Staff Writer

CHICAGO - Entering to a standing ovation from a packed ballroom at the McCormick Place convention center at BIO 2006, former President Bill Clinton expounded on the role biotechnology must play in the coming decades in the areas of agriculture, health care and energy.

Following a brief introduction from BIO President Jim Greenwood, Clinton took the stage Tuesday to express his support for biotech research and development, and to challenge the industry to continue working on ways to help developing countries and boost global interaction while strengthening the American economy.

"I did everything I could as president to help support biotechnology," said Clinton, including the support of genetically enhanced crops.

He also took a few jabs at the current conservative administration, stating that the country should be governed by science and education, and not by "muzzling findings" of science and education.

"We have to take the facts as we find them," he said, "and keep trying to move America forward."

Biotech advances in food and agriculture are in the spotlight at this year's conference, which for the first time takes place in a Midwest state. To highlight this aspect of the industry, several farmers from developing countries were on hand to talk about how genetically enhanced farming has improved crop growth and added to their quality of life.

"There's nothing inconsistent about supporting organic farming and genetically" enhanced crops, Clinton said, adding that he had a chance to meet with those farmers while stopping by the conference. "We need more people to be able to grow their own food."

Advances in agriculture likely also will be needed as the world becomes more affected by global warming, which is progressing more rapidly than ever. Those climate changes, as well as the erosion of topsoil, could make farming in the future much more difficult, he said.

Clinton added that work on the agricultural side might also help to address America's most serious health problem, the "explosion of the obesity rate among children," which has led to an "explosion of the onset of Type II diabetes among children."

While a lack of exercise and too-large portions primarily are to blame, the changing composition of food has contributed to the obesity epidemic. As an example, the use of fructose, a sweetener that is made cheaply from corn, "metabolizes differently from beet or cane sugar," he said.

The task for biotech is to figure out a way to "get the [cost] benefit [of fructose] for farmers, while fixing the metabolic problems."

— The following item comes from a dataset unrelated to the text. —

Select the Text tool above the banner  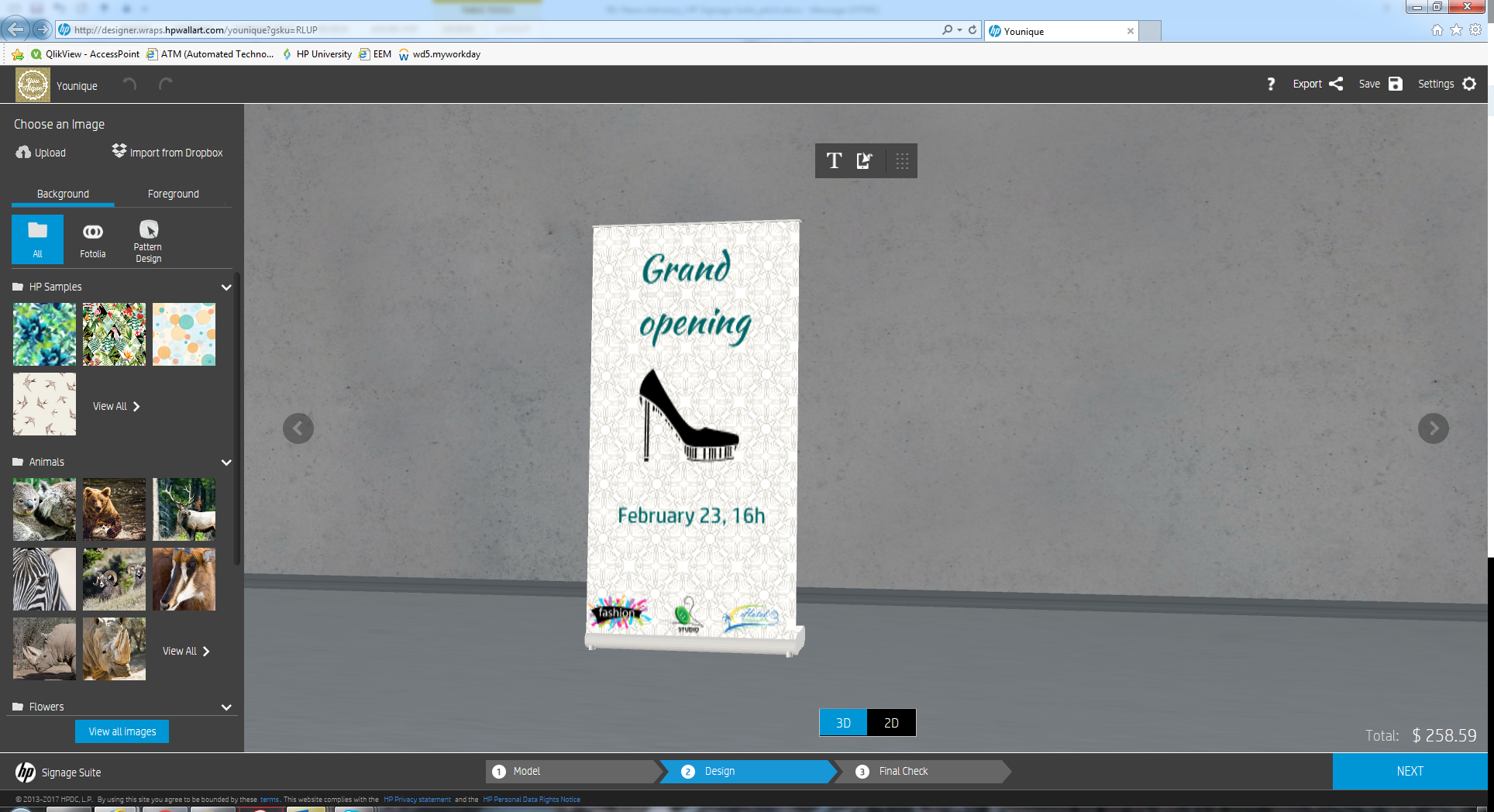click(835, 161)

But, even as the U.S. suffers from its food consumption, developing countries are facing threats from infectious diseases such as AIDS, as well as diseases like tuberculosis and malaria, which were eliminated in the developed world years ago. Biotech also has a responsibility against the "threat of the spread of infectious diseases," Clinton said, such as severe acute respiratory syndrome (SARS), which was reported in China and Canada in 2002 and 2003. But after governments and scientists began getting information out, the virus was contained and no outbreaks have been seen since June 2003.

While agriculture and disease are ongoing areas of focus for the industry, Clinton said the most pressing concern should be how to "move to a biofuel future."

With the U.S. spending about 70 percent of its oil consumption on transportation, it's obvious that work needs to be done to find alternative fuels, as well as finding clean energy sources to reduce the impact on the environment.

Work in that area would have another benefit for the U.S. "This move will also reverse the declining wages, and ultimately provide sources of new jobs," Clinton said, much the same way that the advent of information technology in the early 1990s spurred a whole new industry.

This decade should focus on finding clean energy sources, he said.